This spring, Tate Modern will present a major survey exhibition of the work of Do Ho Suh, marking the first major solo showing of his work in London for a generation. The artist invites visitors to explore his large-scale installations, sculptures, videos and drawings, asking questions about the enigma of home, identity and how we move through and inhabit the world around us. The exhibition will present the breadth and depth of Suh’s unique practice over the last three decades, spanning¬ locations including Seoul, New York, and London – the three cities he has called home, and featuring new site-specific works on display for the first time.

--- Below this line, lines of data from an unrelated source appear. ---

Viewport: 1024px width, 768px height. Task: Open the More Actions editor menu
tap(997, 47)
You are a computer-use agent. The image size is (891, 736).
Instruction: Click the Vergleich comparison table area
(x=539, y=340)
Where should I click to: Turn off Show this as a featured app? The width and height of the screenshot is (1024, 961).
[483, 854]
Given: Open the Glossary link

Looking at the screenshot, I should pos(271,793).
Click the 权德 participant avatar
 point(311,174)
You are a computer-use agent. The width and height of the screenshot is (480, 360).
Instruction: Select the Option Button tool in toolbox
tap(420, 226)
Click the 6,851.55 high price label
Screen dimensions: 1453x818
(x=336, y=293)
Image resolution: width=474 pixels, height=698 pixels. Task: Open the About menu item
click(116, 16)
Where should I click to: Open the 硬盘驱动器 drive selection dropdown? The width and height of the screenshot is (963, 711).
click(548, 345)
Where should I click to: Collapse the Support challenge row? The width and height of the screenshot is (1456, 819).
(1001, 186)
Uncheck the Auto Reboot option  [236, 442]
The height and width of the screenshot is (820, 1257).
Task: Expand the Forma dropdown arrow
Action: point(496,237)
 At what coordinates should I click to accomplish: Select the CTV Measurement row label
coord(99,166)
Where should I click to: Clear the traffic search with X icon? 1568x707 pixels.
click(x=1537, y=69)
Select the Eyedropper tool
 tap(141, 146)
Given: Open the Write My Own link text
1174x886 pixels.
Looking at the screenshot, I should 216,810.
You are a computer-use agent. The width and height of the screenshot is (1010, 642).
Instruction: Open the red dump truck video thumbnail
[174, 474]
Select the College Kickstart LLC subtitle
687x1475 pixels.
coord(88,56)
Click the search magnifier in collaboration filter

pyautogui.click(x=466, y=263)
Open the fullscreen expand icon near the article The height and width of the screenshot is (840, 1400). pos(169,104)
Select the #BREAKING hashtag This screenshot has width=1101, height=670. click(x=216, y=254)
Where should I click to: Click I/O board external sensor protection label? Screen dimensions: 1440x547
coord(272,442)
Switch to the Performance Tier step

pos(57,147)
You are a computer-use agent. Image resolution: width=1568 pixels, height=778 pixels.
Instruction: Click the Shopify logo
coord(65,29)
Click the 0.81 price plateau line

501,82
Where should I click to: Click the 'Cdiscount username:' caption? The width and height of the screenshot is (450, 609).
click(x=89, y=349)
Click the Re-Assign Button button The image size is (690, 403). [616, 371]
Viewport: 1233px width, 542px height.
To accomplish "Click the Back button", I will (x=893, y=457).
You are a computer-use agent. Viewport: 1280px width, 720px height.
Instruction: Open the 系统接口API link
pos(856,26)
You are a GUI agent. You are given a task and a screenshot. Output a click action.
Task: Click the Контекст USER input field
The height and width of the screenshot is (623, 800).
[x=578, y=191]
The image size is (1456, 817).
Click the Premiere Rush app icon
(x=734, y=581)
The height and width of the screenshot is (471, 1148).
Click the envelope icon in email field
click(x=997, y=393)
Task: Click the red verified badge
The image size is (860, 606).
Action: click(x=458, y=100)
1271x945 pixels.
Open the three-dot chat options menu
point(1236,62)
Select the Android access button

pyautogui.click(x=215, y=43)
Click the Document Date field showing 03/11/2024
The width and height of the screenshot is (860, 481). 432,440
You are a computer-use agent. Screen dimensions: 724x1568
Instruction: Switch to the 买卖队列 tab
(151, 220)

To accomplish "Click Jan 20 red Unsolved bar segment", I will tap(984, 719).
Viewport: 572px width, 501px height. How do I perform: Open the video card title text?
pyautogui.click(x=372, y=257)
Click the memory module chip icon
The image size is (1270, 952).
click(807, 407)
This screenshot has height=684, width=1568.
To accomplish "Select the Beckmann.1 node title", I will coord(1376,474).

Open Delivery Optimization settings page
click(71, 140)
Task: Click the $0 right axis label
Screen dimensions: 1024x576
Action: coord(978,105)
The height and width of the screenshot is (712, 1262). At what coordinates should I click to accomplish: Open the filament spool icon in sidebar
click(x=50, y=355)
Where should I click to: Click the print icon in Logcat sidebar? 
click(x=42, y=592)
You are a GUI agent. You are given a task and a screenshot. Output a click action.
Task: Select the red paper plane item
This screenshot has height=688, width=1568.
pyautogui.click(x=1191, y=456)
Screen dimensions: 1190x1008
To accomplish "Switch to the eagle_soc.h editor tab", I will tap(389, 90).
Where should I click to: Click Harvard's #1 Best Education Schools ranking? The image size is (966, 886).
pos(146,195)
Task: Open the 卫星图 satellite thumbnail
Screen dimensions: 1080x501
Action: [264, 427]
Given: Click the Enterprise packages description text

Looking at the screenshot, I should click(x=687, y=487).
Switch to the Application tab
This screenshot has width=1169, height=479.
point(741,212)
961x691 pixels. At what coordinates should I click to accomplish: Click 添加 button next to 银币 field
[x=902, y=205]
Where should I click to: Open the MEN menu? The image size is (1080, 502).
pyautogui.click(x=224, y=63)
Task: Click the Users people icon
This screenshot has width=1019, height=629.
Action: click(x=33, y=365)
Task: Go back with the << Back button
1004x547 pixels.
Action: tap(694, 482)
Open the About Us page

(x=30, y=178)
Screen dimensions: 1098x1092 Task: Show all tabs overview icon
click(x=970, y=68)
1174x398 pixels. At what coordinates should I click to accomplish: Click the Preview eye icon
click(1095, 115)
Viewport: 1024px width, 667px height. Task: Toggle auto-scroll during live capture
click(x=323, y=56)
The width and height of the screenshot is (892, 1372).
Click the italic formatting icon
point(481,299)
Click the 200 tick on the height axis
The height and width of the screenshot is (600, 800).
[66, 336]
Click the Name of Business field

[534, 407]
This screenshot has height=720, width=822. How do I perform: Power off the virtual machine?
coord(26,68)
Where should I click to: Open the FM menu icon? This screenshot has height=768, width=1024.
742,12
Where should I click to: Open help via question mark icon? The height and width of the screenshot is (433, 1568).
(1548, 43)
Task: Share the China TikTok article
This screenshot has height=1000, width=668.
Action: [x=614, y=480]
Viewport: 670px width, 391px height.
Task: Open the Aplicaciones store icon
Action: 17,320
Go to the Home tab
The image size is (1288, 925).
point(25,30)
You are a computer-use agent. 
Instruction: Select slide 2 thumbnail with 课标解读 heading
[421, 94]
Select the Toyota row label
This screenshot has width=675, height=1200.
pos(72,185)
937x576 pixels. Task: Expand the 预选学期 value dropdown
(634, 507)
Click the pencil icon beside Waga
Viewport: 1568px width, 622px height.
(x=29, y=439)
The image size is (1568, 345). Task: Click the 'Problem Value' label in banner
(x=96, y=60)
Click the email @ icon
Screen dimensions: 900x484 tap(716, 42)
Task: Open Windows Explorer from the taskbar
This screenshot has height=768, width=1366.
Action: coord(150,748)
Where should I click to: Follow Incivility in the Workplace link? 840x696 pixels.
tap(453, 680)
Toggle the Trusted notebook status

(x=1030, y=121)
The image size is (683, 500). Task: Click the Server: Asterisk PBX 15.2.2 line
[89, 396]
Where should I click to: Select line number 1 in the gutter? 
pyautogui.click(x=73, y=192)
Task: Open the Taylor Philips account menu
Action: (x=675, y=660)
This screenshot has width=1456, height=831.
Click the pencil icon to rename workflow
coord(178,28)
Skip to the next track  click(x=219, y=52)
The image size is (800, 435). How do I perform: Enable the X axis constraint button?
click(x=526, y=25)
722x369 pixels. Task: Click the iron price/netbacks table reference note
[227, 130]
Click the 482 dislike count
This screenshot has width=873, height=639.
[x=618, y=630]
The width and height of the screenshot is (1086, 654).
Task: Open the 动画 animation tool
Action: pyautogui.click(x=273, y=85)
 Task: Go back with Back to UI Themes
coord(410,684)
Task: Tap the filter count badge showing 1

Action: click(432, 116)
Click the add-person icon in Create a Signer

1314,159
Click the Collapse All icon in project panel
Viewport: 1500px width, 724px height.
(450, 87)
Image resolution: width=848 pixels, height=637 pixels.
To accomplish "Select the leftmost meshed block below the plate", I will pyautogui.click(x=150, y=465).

The exhibition’s title ‘Walk the House’ is drawn from a Korean expression referring to the hanok – a house that could theoretically be disassembled, transported and reassembled at a new site. Reflecting this idea of a transportable home, Suh’s immersive works examine the relationship between architecture, space, the body, and the memories that make us who we are. The artist has stated that ‘The space I’m interested in is not only a physical one, but an intangible, metaphorical, and psychological one. For me, ‘space’ is that which encompasses everything.’

While Suh’s practice is rooted in his own experiences, it welcomes viewers to fill the works both physically with their presence and psychologically with their inner worlds. Visitors will be able to wander through his fabric architectures – translucent 1:1 scale replicas of spaces in which the artist has lived and worked. These include the ambitious new installation Nest/s 2024, which colourfully weaves together corridors and entryways, highlighting the porous nature of boundaries traditionally thought of as fixed. Also presented for the first time is Perfect Home: London, Horsham, New York, Berlin, Providence, Seoul 2024, an outline of the artist’s present home in London, filled with brightly coloured architectural features, including doorknobs, light switches and electrical sockets, that playfully trace the domestic spaces the artist and his family have previously lived in.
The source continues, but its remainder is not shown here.